Load-bearing premise
Including the OTHER option forces the model's output probabilities to match the true conditional distribution over the full space instead of just renormalizing among the listed choices.
What would settle it
Compare probabilities from PromptNCE prompts against empirical conditional frequencies computed from a large labeled text corpus and check for close numerical agreement.
Figures
read the original abstract
Estimating mutual information from text usually requires training a task-specific critic, which limits its use in low-data settings. We ask whether large language models can instead estimate pointwise mutual information zero-shot, using only prompts and elicited probabilities. We introduce a benchmark with human-derived ground-truth PMI across three publicly available datasets, and evaluate five information-theoretic prompting-based estimators. Our main method, PromptNCE, frames conditional probability estimation as a contrastive task and augments the candidate set with an explicit OTHER category. We show theoretically that adding OTHER recovers the true conditional P(y | x) rather than just a ranking over listed candidates, turning a contrastive prompt into a general-purpose zero-shot probability estimator. PromptNCE is the best zero-shot method on all three datasets, reaching Spearman correlation up to 0.82 with human-derived PMI. We also present a case study in computer science education showing how these estimators can be used to score student knowledge summaries in a low-data setting.
Editorial analysis
A structured set of objections, weighed in public.
Referee Report
Summary. The paper introduces PromptNCE, a zero-shot method for estimating pointwise mutual information (PMI) from text using LLMs via contrastive prompts. It augments the candidate set with an explicit 'OTHER' category and claims theoretically that this recovers the true conditional probability P(y|x) exactly rather than a renormalized ranking over listed options. The authors create a benchmark with human-derived ground-truth PMI across three public datasets, evaluate five prompting-based estimators, and report that PromptNCE achieves the highest Spearman correlations (up to 0.82). A case study applies the method to scoring student knowledge summaries in a low-data educational setting.
Significance. If the central theoretical claim holds, PromptNCE would provide a parameter-free, training-free approach to PMI estimation that generalizes beyond closed candidate sets, with clear utility in low-resource scenarios such as the education case study. The human-annotated PMI benchmark itself is a useful resource for evaluating future zero-shot estimators. The reported correlations indicate practical promise, though the result's impact depends on validating the core assumption against LLM-specific distortions.
major comments (2)
- [§3.2] §3.2 (Theoretical Derivation, around Eq. (4)–(6)): The argument that adding the OTHER category makes the normalized LLM output probabilities equal the true P(y|x) over the full space rests on the untested assumption that the model's elicited option probabilities are exactly proportional to the underlying conditional distribution without distortion. This step is load-bearing for the claim that PromptNCE is a general-purpose probability estimator rather than a ranking method; however, the derivation does not address or empirically check known LLM behaviors such as miscalibration, position bias, or prompt-dependent renormalization that could cause the output to reflect only internal prompt-set dynamics instead of true conditionals.
- [§5] §5 (Empirical Evaluation): The reported Spearman correlations (up to 0.82) are presented without error bars, dataset statistics (e.g., number of examples per dataset), or details on post-hoc prompt choices.

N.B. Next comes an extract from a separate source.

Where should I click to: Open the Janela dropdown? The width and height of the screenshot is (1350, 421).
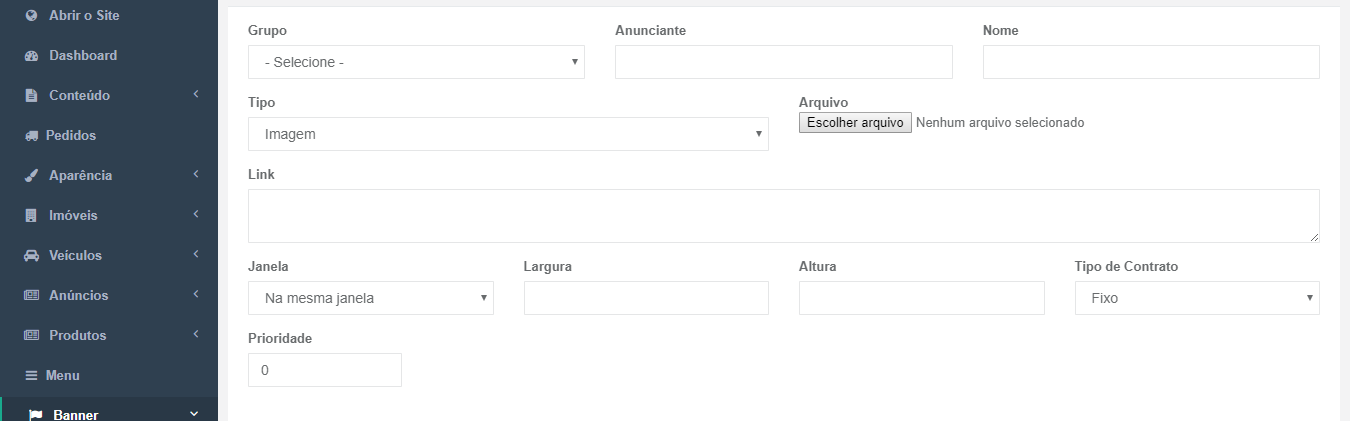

This makes it difficult to assess whether the superiority of PromptNCE over the other four estimators is robust or sensitive to specific implementation decisions, directly affecting the strength of the 'best zero-shot method' conclusion.
minor comments (3)
- [Abstract / §1] The abstract and §1 could more explicitly state the three datasets used and their sizes to allow readers to gauge the scale of the human-derived PMI benchmark.
- [Figure 3] Figure 3 (case study results): Adding per-summary variance or confidence intervals would improve interpretability of the knowledge-scoring application.
- [§3.1] Notation for the contrastive prompt template in §3.1 is clear but could include an explicit example prompt to aid reproducibility.
Simulated Author's Rebuttal
We thank the referee for the constructive and detailed feedback. We address each major comment below and have revised the manuscript to improve the theoretical discussion and empirical reporting.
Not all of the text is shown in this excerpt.